**Short problem 1:**
In the television news text, how many viewers did the Dallas reboot average on Wednesday?

**Quoted text:**
Strictly Come Dancing will avoid a direct scheduling clash with The X Factor when it launches on BBC1 later this month. The upcoming tenth series of the BBC's popular light entertainment dancing format will premiere from 6.30pm to 7.35pm on Saturday 15 September on BBC1. Which is nice. Meanwhile, The X Factor will be broadcast that evening from 8.10pm to 9.10pm on ITV, meaning the rival shows will avoid a similar clash to that which occurred with The Voice and Britain's Got Talent were shown earlier this year. Strictly Come Dancing will therefore overlap with only You've Been Framed and Dom Joly's risibly awful Fool Britannia. However, Doctor Who will overlap with The X Factor by ten minutes. It has yet to be determined whether Strictly Come Dancing will avoid The X Factor throughout their entire runs. Strictly judges Len Goodman, Craig Revel Horwood and Bruno Tonioli will return for the tenth series, alongside new member yer actual Darcey Bussell who replaced some odious and talentless greed bucket (and drag) of no fixed ability.

The Dallas reboot premiered on Channel Five with nearly three million viewers on Wednesday, while new ITV drama Mrs Biggs debuted with just over four million. The US drama, back after twenty one years with a mixture of new stars (Jesse Metcalfe) and old (Larry Hagman and Patrick Duffy) averaged 2.9 million viewers between 9pm and 10.15pm on Wednesday. This was nearly double Channel Five's average share in the slot over the last three months. Mrs Biggs, the Jeff Pope drama about the Great Train Robbery from the point of view of Ronnie Biggs' then wife Charmian, played by Sheridan Smith, had just shy of four million viewers between 9pm and 10pm (3.83m). The ITV drama was narrowly beaten by BBC1's Who Do You Think You Are?, featuring Annie Lennox, which had 4.1 million viewers, also between 9pm and 10pm. Over on BBC2 the last episode of the second series of comedy drama Vexed, starring Toby Stephens, finished with eight hundred thousand viewers. Channel Four's evening Paralympics show had an average of 2.5 million viewers between 7.30pm and 10.30pm, with a five-minute peak of 3.3 million. Earlier, All Star Mr and Mrs returned for a fourth series on ITV with 3.7 million viewers between 8pm and 9pm. It beat the last of BBC1's gardening show, The Flowerpot Gang, which finished its four-part run with 2.2 million viewers also between 8pm and 9pm.

**Short problem 2:**
Copy every line of all the records below word for word, but leave the pictures out.

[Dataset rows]

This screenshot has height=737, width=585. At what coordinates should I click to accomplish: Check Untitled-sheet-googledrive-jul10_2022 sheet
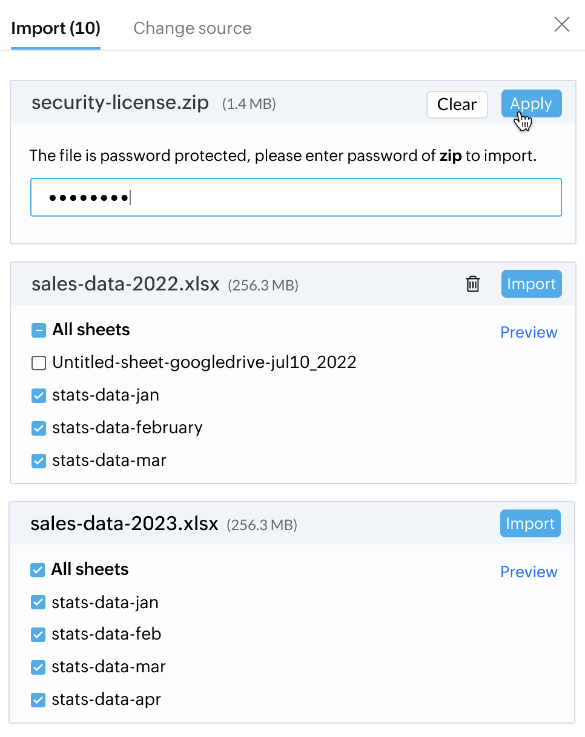39,363
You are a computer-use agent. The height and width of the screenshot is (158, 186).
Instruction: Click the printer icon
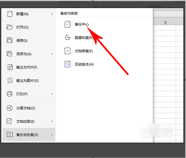tap(10, 94)
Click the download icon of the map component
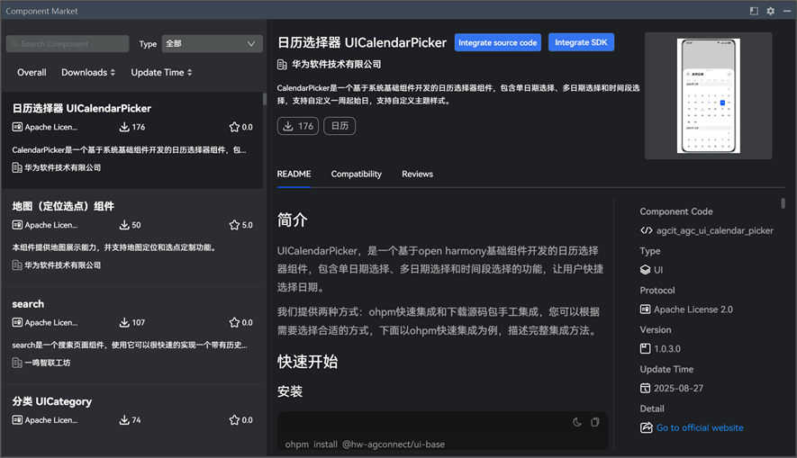This screenshot has height=458, width=797. (124, 225)
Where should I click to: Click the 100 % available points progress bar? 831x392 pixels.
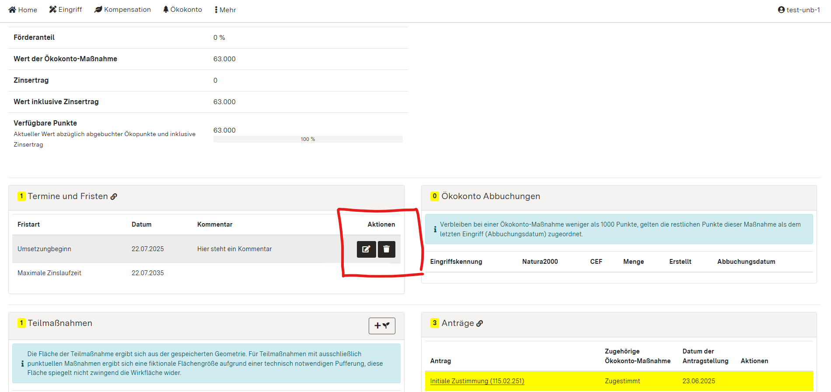307,139
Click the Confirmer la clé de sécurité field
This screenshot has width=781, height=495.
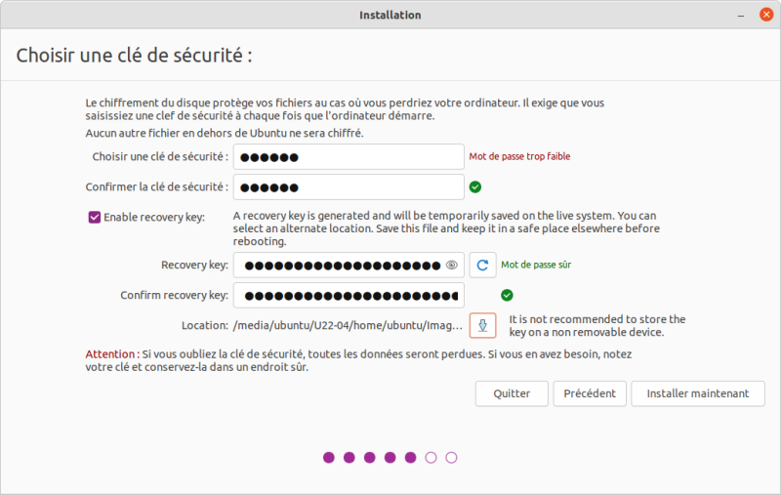pyautogui.click(x=348, y=186)
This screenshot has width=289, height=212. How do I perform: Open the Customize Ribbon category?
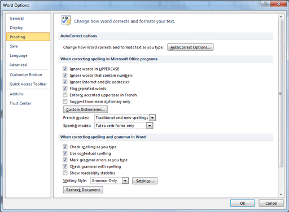click(26, 75)
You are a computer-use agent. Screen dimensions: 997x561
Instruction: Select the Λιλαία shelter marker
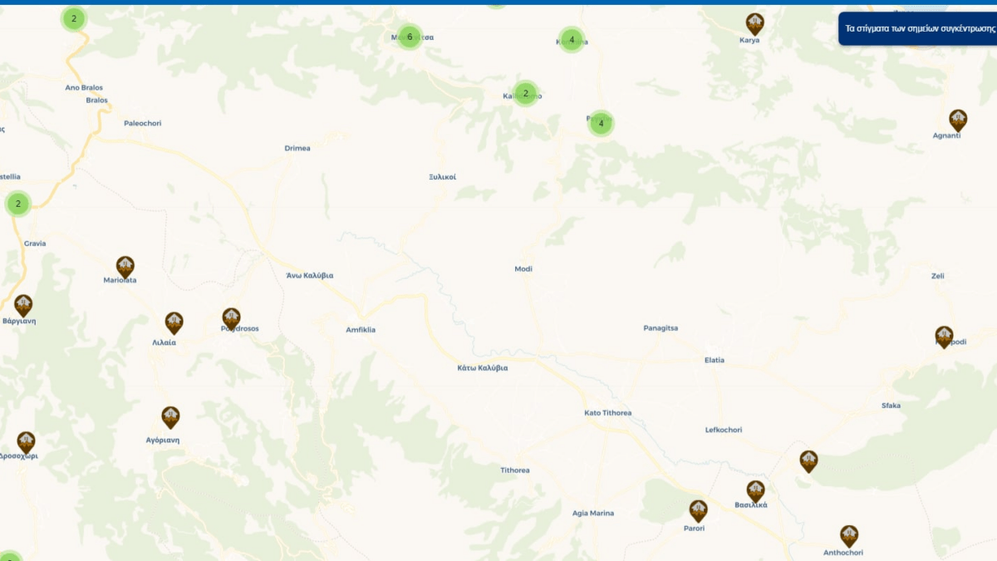pos(174,322)
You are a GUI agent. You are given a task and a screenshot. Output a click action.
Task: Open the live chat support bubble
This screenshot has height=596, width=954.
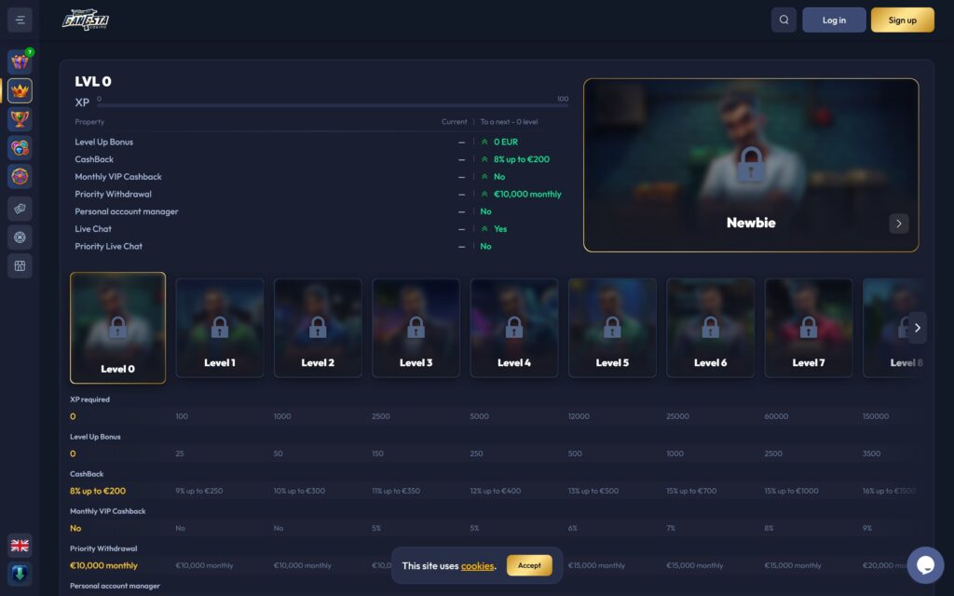coord(925,565)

**Written reply 1:**
2.9 million viewers, between 9pm and 10.15pm.

**Written reply 2:**
This screenshot has height=737, width=585. At what coordinates should I click to accomplish: Check Untitled-sheet-googledrive-jul10_2022 sheet
39,363
You are a computer-use agent. The height and width of the screenshot is (158, 186).
Instruction: Click the printer icon
tap(10, 94)
Click the download icon of the map component
This screenshot has height=458, width=797. (124, 225)
Where should I click to: Click the 100 % available points progress bar? 831x392 pixels.
307,139
Click the Confirmer la clé de sécurité field
This screenshot has width=781, height=495.
pyautogui.click(x=348, y=186)
This screenshot has width=289, height=212. How do I perform: Open the Customize Ribbon category?
click(26, 75)
You are a computer-use agent. Screen dimensions: 997x561
Instruction: Select the Λιλαία shelter marker
pos(174,322)
You are a GUI agent. You are given a task and a screenshot. Output a click action.
Task: Open the live chat support bubble
This screenshot has height=596, width=954.
coord(925,565)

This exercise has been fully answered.